Recent advances in the development of i.v. platelet glycoprotein alphaIIb/beta3 integrin (GPIIb/IIIa) antagonists led to the development of either a class of small-molecular-weight antagonists with a short to ultra-short duration of antiplatelet effects (Integrelin, Tirofiban, DMP728) or a very long-acting antagonist (ReoPro). Thus the present study was undertaken to characterize the antiplatelet efficacy of a small-molecule GPIIb/IIIa antagonist, DMP754/XV459, and to determine its platelet GPIIb/IIIa receptor binding profiles.
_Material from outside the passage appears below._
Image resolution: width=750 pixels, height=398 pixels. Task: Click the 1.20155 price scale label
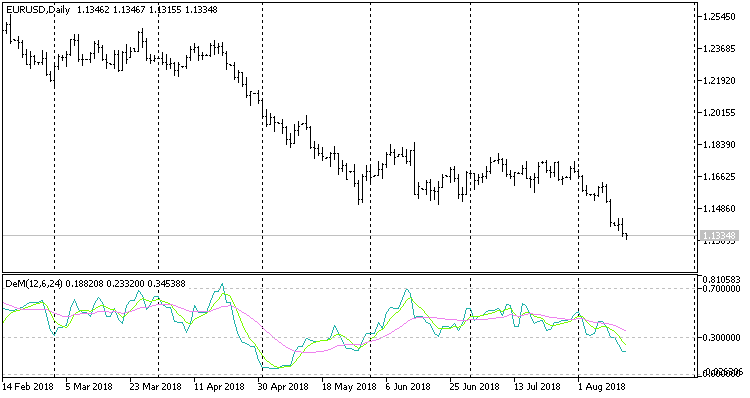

DMP754, upon its conversion with esterases to its free acid form XV459, and XV459 itself, demonstrated high potency (IC50 = 0.030-0.060 microM) in inhibiting human platelet aggregation induced by ADP (100 microM), thrombin receptor agonist peptide (10 microM) or collagen (20 microgram/ml) in citrate or heparin. Maximal platelet aggregation inhibition was achieved at 50 to >/=80% receptor occupancy, depending on the agonist used. Both XV459 and c7E3 bind with high affinity to either activated human platelets (Kd = 0.0008 and 0.0091 microM, respectively) or unactivated human platelets (Kd = 0.0025 and 0.0092 microM, respectively). XV459 demonstrated tight association with human, baboon and (to a lesser extent) canine platelets (t1/2 of dissociation = 7 +/- 0, 8 +/- 1 and 1.4 +/- 0.1 minutes, respectively). Both c7E3 and XV459 associate tightly with slower dissociation rates to unactivated human platelets. XV459 represents a potent antiplatelet agent in inhibiting platelet aggregation along with offering high affinity and a relatively slow dissociation rate from human platelet GPIIb/IIIa receptors that might allow for once-a-day p.o. dosage.